Return only those lines of the material that contain "agent".

Start of Records for the exercise

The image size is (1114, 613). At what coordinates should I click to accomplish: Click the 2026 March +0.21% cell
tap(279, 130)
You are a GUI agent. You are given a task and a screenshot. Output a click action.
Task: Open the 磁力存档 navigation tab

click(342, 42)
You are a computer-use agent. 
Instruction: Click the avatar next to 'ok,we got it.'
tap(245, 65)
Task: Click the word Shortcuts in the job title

End of Records for the exercise
Start of Records for the exercise

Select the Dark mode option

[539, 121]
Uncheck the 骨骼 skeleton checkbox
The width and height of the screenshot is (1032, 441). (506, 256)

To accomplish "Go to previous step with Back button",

End of Records for the exercise

Exercise solution:
You are a GUI agent. You are given a task and a screenshot. Output a click action.
You are a computer-use agent. 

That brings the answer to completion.